Anyway, Rodman is developing a cure for Alzheimer’s and convinces his boss to let him ask the board for human trials. While delivering his presentation, one of the chimps goes apeshit (ha) and they shoot it in the middle of the board room. This immediately kills Rodman’s proposal as they believe this to be a side effect of his cure. This also leads to the largest plot hole of the movie – the introduction of the main character and chimp, Caesar. After destroying all of the test chimps, they discover a baby chimp in the cell of the chimp they thought had gone crazy. The lead animal handler says, in complete surprise, that the chimp must have thought they were trying to take its baby. Wait…hold on a second. While doing all of these tests, in a laboratory, with doctors, and monkey experts, they somehow missed the fact that not only was one of the chimps pregnant, but that it gave birth IN THEIR LAB. How the fuck did they miss that? More importantly, how much do you have to not care as a writer to put that piece of shit explanation into the screenplay? I understand that this was just the vehicle for Rodman saving the baby chimp by taking it home, but that was just plain lazy/stupid.
After getting through these first painful minutes, the film redeems itself by delivering one of the best characters put to screen in a long while – Caesar. Andy Serkis performs as Caesar, all done in motion capture and brought to the screen through CGI, and is so good that you will wonder if he is, in fact, a weird looking monkey. We knew he was good after delivering us Gollum, but Caesar was simply amazing. From his mannerisms to his movements to his facial expressions (and some credit does go to the CGI guys), he gives us a character with more emotion than any else in the film, and earning more sympathy than Little Orphan Annie. If Serkis doesn’t win an Oscar for this performance, than humans really are evil and stupid.
After Rodman takes him home, the film rapidly moves through the next eight years, setting up the fall of the human race.

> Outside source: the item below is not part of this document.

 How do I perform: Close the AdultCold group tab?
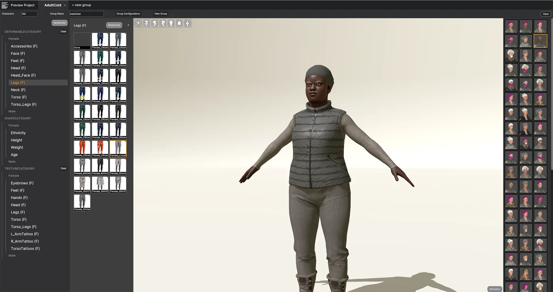65,5
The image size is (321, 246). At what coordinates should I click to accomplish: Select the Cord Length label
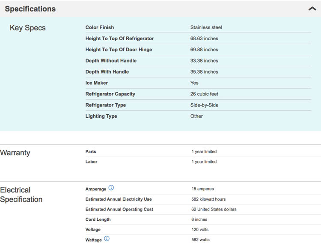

Rodman starts testing his cure on his father, who has dementia, teaches Caesar sign-language and some other stuff, and starts dating a woman. Some things happen and Caesar is taken from him and put in a monkey sanctuary. At this point, the movie slows back down and delivers the meat of the film. This is where we really start to feel for Caesar and watch his transformation into a leader of fellow simians. It’s also where I stop telling you what happens because I don’t want to spoil the good parts of the movie for you. What’s important for you to know is that you will have no trouble rooting for Caesar and will enjoy watching the humans get what they deserve.
I really enjoyed this movie. There was a good balance of action and character development and the story doesn’t try to give more than it should. We don’t see the end of the human race, the monkeys don’t spontaneously multiply into millions of themselves, and they don’t suddenly become equally as intelligent as humans. The CGI is seamless and very realistic and the rest of the cast gives good performances. What put it over the top for me were all of the subtle connections they made with the 2001 Marky Mark version of Planet of the Apes. I know a lot of people didn’t like that film, but I did, and regardless of your opinion of it, this movie explains the ending of that film. Identifying these little things made me realize that, despite my low opinion of some writers, they deserve credit for at least watching that film before making this one. But I still think they’re lazy and stupid.
Rating: Don’t ask for any money back. And no, you can’t have a monkey.